● **Required task**
In the sweet autumn clematis text below, where does the plant originally come from?

● **Text extract**
>>>>
Perennial  Vine  Flowers Useful for fresh and/or dried arrangements Fragrant

sweet autumn clematis
This sweet autumn clematis vine has scaled a dogwood (Cornus florida) tree and smothers its crown with a foamy froth of fine fragrant flowers in late summer.
The beautiful sweet autumn clematis is a vigorous semi-evergreen (or deciduous) vine than can climb up to 30 ft (9.1 m) on a semiwoody main stem that can get up to 4 in (10 cm) in diameter. Branching smaller stems usually form a rampant tangle of growth that sprawls over every available structure. The compound leaves are glossy and rather stiff, arranged in opposing pairs with each of the 3 or 5 leaflets around 2-3 in (5-7.6 cm) long. The star shaped white flowers are about an inch and a quarter across and sweetly fragrant. They are borne in numerous branching panicles from late summer through autumn. Vines can be so laden with billowy masses of white flowers that they look like they're covered with snow! The seed heads are pretty, too, with their silvery-gray featherlike styles. 'Purity' is a male clone with especially large flowers that bloom in spring.

Sweet autumn clematis hails originally from Japan.

All climbing clematis vines should be pruned hard after the first year of growth to encourage branching and bushiness. Cut back to a pair of strong buds about a foot above ground level. Like the other species, sweet autumn clematis climbs by twisting itself around supporting structures. It doesn't have tendrils or root hairs like some other climbers, so you'll need to help your clematis stay on its support. Sweet autumn clematis blooms on growth of the current season, so you can prune whenever it's convenient.
Light: Sweet autumn clematis (like other members of the genus) likes to have its roots in the shade and its foliage in the sun. Plant so that the top of the root ball is 3-4 in (7.6-10 cm) beneath the soil surface, preferably in the shade of a rock or tree trunk. Mulch well. The foliage of sweet autumn clematis needs full sun. Planted at the base of a tree or wall, it will find the sun it needs!
<<<<
● **Data excerpt**
>>>>
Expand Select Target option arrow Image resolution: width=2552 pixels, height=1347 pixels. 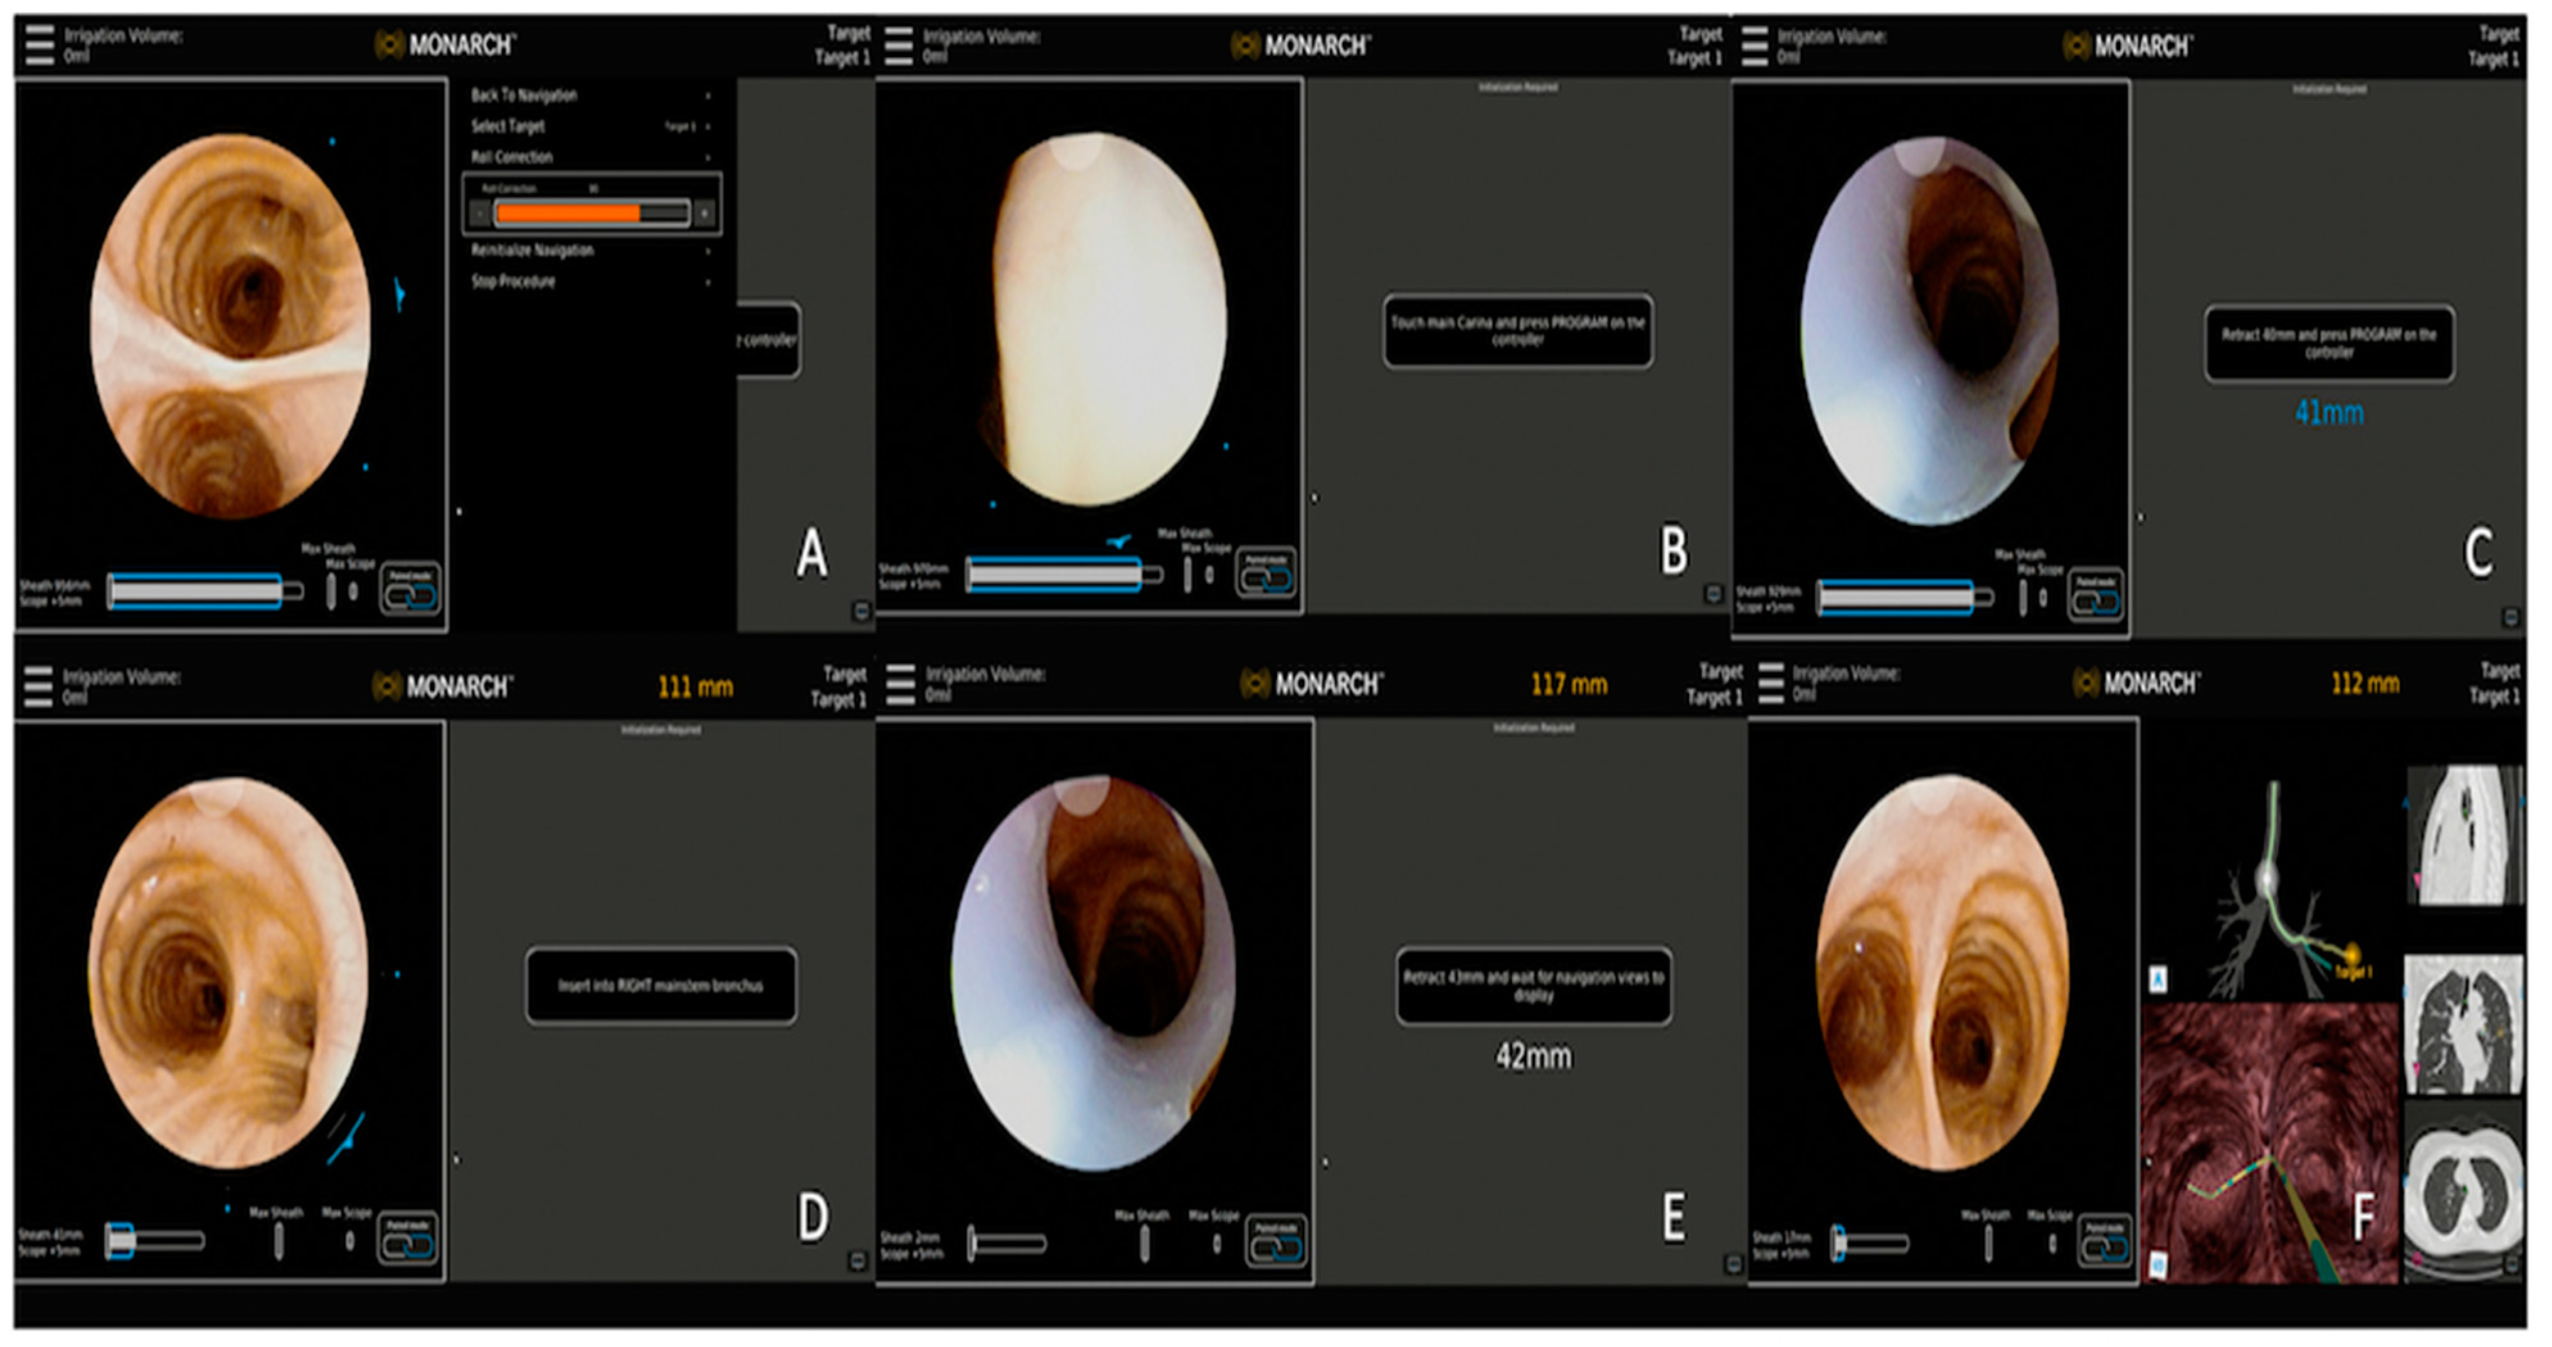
<<<<
● **Answer for the task**
Japan